India’s space agency, the Indian Space Research Organisation (ISRO), today launched India’s first dedicated astronomy observatory, ASTROSAT. Canada contributed to one of the science payloads, the Ultraviolet Imaging Telescope (UVIT). Also launched on India’s Polar Satellite Launch Vehicle (PSLV-C30) was exactEarth’s exactView-9 (EV9) Automatic Identification System (AIS) satellite.
The PSLV-C30 rocket carried a total of seven satellites to orbit. The primary payload was India’s ASTROSAT satellite. Also on the flight was the exactEarth EV9 AIS satellite, the
Indonesian National Institute of Aeronautics and Space’s LAPAN-A2 microsatellite and four LEMUR nano-satellites from Spire Global.
Integration of ASTROSAT in progress in a clean room at ISRO. Credit: ISRO.
According to the Canadian Space Agency, astronomer Dr. John Hutchings of the National Research Council Canada, is the principal investigator for Canada’s contribution to ASTROSAT.

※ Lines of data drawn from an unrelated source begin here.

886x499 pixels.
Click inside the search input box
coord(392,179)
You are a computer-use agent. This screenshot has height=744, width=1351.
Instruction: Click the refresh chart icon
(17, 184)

Dr. Hutchings co-led the development of the three Canadian detectors for UVIT in collaboration with the Canadian Space Agency. Canada’s participation entitles Canadian scientists observation time with ASTROSAT.
exactEarth EV9 AIS nanosatellite. Credit: Space Flight Laboratory
The exactEarth EV9 AIS nanosatellite which weighs in at a very lightweight 5.5 kg was built by the Space Flight Laboratory (SFL) in Toronto. It’s dimensions are 20x20x20cm and the nanosatellite uses deployable antennas and is based on SFL’s Generic Nanosatellite Bus.